The biggest complication would be that .NET CIL presents a stack-based bytecode whereas Lua(u) bytecode is register-based. There's prior art there, IIRC Android's Dalvik bytecode format is register-based and isn't generally compiled directly, you compile stack-based Java bytecode and the Android devkit has tools that convert it to stack-based Dalvik. We could use a similar scheme to convert the limited subset of CIL we need into Luau bytecode, possibly with some Dalvik-like extensions that allow use of "extended" registers for cases where we'd run into Luau's 255 register limit.
I'd like to eventually open-source SL's existing internal tooling for Mono so that people can get a better sense of the problem space and how that conversion would work. It really should have been public from the outset, and I believe the original author of SL's Mono integration wanted it to be.
Migrating existing Mono scripts onto Luau is a bit far out though, since we're still working on the core VM stuff.
IIRC one of the biggest fail points in region crossings is that the source simulator has to serialise and send the state of all scripts attached an agent to the target simulator, and if this fails the crossing fails and the user logs out (and in many cases the script will get marked as not running)
They're about the same as before, they weren't terribly large to begin with though. From what I've seen the region crossing issues aren't caused by script state serialization, but hard to track down issues in edge cases in object handoff that're outside the scope of my contract.
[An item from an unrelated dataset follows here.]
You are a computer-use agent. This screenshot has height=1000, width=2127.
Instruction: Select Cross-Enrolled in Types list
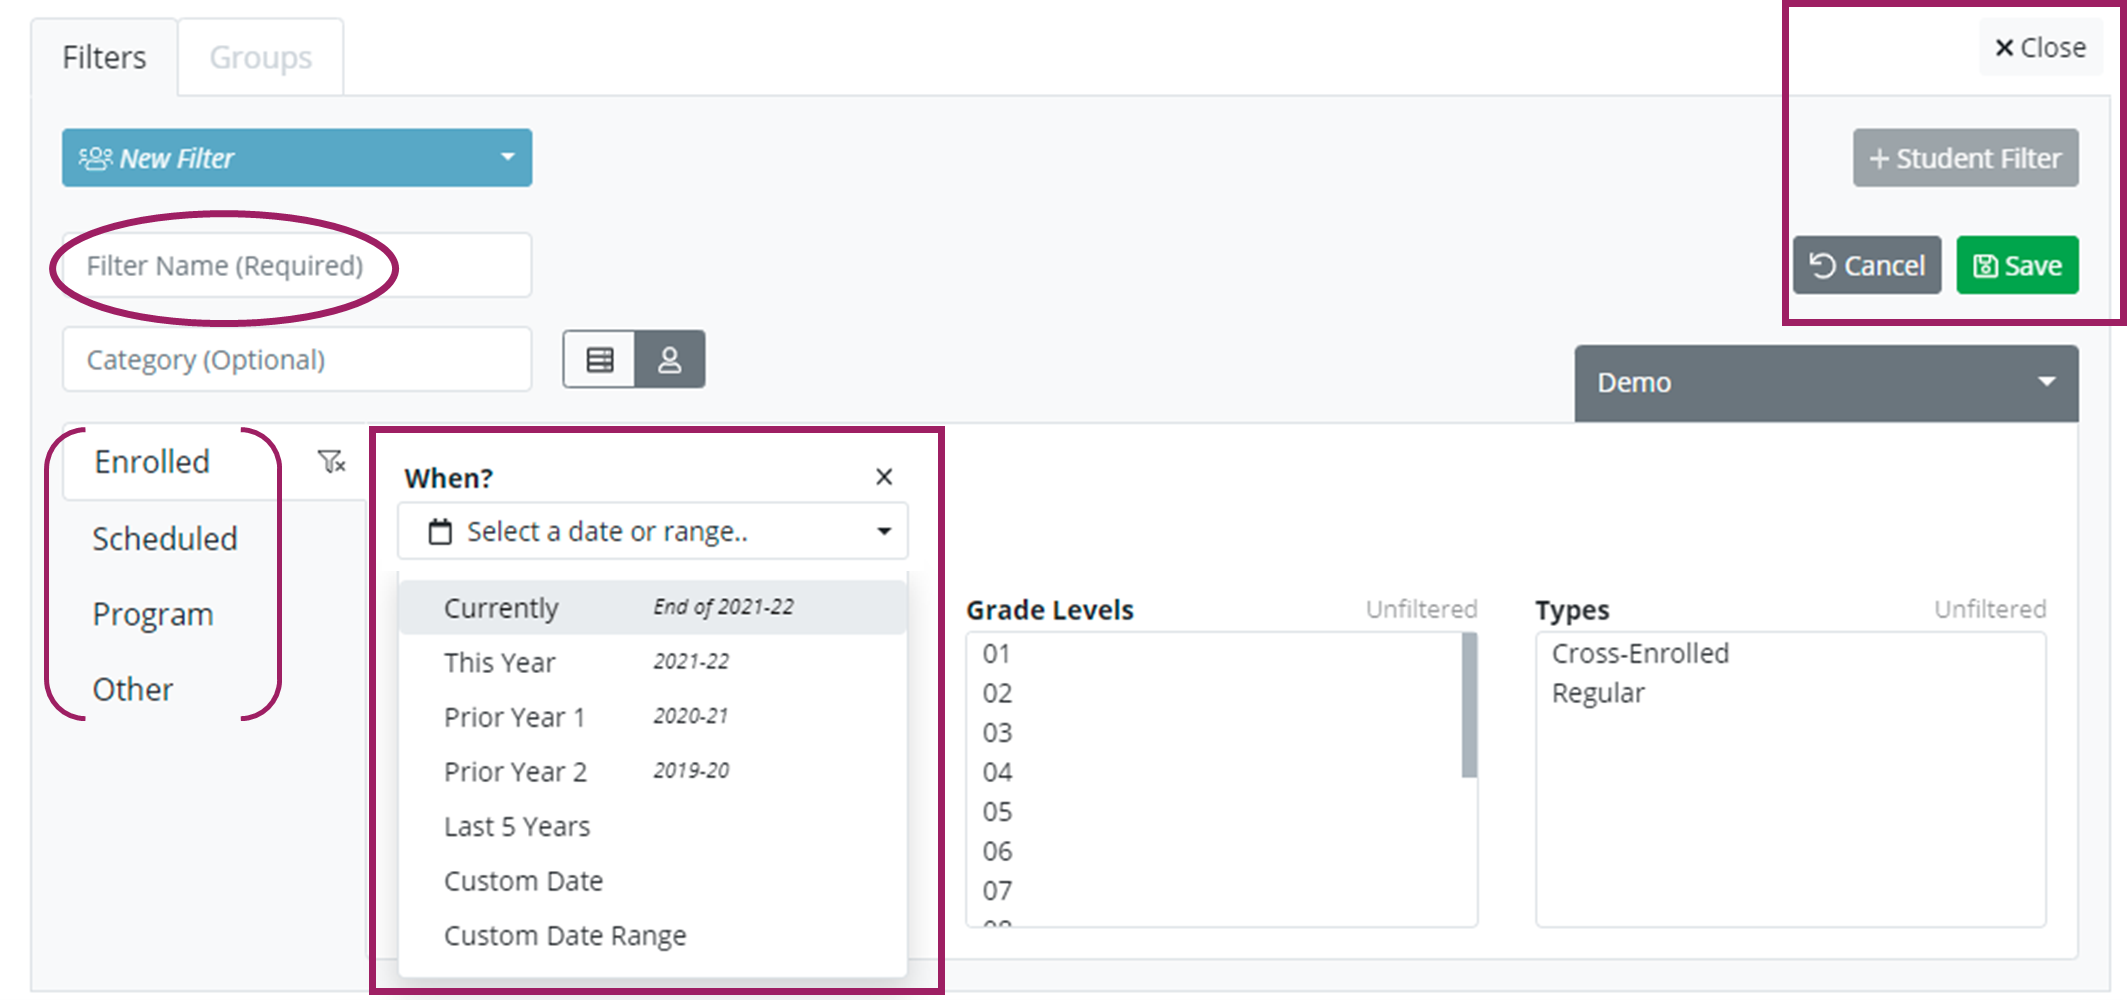(1640, 654)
To me, this is the more interesting bit of luau
The performance page[1] contains a pretty good explanation of the work they have done. Pretty impressive engineering if you ask me.
[1] https://luau.org/performance
Unfortunately, there is not a Luau distribution of windows like Luarocks.
Eventually we may see something in this place.
The well known libraries, IUP, CD, IM have not been ported to Luau.
But code is Free Open Source, who knows.